Bad Boys for Life directors Adil & Bilall return with their copious bag of visual tricks, incorporating everything from pans homaging Bay’s famous style to videogame influenced first-person perspective, to drone shots, to an admittedly great John Wick reference. A running joke(?) shows supercops Marcus Burnett (Lawrence) and Mike Lowrey (Smith) dismissing and disrespecting Marcus’s son-in-law, Reggie (Dennis Greene), a Marine home on leave. To Mike and Marcus, Reggie is straitlaced and boring, but when push comes to shove, he has skills Mike and Marcus can only dream of. It’s a good bit, with a solid setup and follow-through.

 

Much of the humor amounts to nothing more than Lawrence and Smith shouting at each other about how old they’re getting, or poking fun at Mike’s newly developed panic attacks. Lawrence and Smith do have such great chemistry, that again, if you just surrender to the tide, it will carry you on the dumb-fun wave of Ride or Die. The relaunched version of Bad Boys continues to feel like a Fast/Furious knock-off (even though the original Bad Boys predates The Fast and the Furious by six years). Family is tantamount, and everyone is literally related. The convict Mike and Marcus need to clear their names is Mike’s estranged son, the US Marshal hunting Mike and Marcus is the daughter of their late police captain, everyone’s ex is somehow connected to a villain.

 

Oh yeah, the plot of Ride or Die involves Mike and Marcus, along with their deceased captain played by Joe Pantoliano, being framed, as all cop franchises inevitably do. Does anyone watch these movies for the plot, though? As with Fast/Furious, I suspect not.

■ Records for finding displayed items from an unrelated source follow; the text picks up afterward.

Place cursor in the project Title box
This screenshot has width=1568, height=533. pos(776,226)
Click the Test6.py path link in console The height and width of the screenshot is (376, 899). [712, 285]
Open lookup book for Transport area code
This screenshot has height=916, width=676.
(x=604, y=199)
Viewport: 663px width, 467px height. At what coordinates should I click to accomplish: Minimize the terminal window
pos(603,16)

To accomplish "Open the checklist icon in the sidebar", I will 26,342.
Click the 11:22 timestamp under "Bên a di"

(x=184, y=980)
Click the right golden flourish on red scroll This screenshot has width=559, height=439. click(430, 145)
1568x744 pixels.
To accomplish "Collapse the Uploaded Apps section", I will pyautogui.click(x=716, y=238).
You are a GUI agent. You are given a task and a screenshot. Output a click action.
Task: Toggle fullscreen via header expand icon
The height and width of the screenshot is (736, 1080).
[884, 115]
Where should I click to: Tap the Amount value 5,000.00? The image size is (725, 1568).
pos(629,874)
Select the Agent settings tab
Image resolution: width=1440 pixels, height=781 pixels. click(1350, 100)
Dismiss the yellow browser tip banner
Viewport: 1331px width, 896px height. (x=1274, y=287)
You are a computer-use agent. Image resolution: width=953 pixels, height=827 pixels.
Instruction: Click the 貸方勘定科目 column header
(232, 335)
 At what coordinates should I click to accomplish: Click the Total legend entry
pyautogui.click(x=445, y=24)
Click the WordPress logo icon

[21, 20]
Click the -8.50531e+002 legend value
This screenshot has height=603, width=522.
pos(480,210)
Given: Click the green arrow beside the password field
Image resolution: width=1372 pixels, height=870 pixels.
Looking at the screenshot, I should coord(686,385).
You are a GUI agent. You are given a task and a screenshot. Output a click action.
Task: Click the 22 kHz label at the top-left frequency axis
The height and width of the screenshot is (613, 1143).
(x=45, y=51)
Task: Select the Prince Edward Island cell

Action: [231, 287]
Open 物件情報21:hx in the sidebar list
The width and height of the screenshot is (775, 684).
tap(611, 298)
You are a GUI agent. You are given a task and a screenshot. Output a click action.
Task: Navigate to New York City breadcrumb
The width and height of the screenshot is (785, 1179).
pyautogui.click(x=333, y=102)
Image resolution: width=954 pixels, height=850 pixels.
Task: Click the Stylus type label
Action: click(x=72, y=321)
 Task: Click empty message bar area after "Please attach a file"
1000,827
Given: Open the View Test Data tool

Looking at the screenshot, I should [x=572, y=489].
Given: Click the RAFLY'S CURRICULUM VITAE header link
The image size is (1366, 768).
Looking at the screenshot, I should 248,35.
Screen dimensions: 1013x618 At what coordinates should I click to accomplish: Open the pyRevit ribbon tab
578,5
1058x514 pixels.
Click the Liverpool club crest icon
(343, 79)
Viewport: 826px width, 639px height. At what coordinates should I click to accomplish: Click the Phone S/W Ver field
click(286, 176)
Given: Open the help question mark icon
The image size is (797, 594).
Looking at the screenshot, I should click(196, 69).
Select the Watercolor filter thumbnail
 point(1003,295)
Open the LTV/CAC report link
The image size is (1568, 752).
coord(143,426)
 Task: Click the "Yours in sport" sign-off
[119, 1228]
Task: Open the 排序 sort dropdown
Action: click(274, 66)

Adil & Bilall are not bad directors, but their frantic visual style added to the literally high-volume antics of Smith and Lawrence quickly turns Ride or Die into an exhausting experience. It feels less balanced than Bad Boys for Life, which is saying something because that film barely has a functioning structure of story and character development. But it at least tries to push the characters of Mike and Marcus into new territory, Ride or Die simply treads water, coasting on the audience’s rapport with Smith and Lawrence to sell the bit. 

 

Ride or Die kind of feels like if Danson and Highsmith, the parodical supercop characters from The Other Guys, got an entire movie of their own. Fans of Bad Boys, fans of Smith and Lawrence, and fans of Adil & Bilall will likely find plenty to like in these proceedings, but everyone else will be left in the cold. Of course, by the fourth entry, franchises are rarely trying to lure new fans, just play to the existing ones, so in that regard Bad Boys: Ride or Die is, well, ride or die with its fanbase. 

Bad Boys: Ride or Die is now playing exclusively in theaters.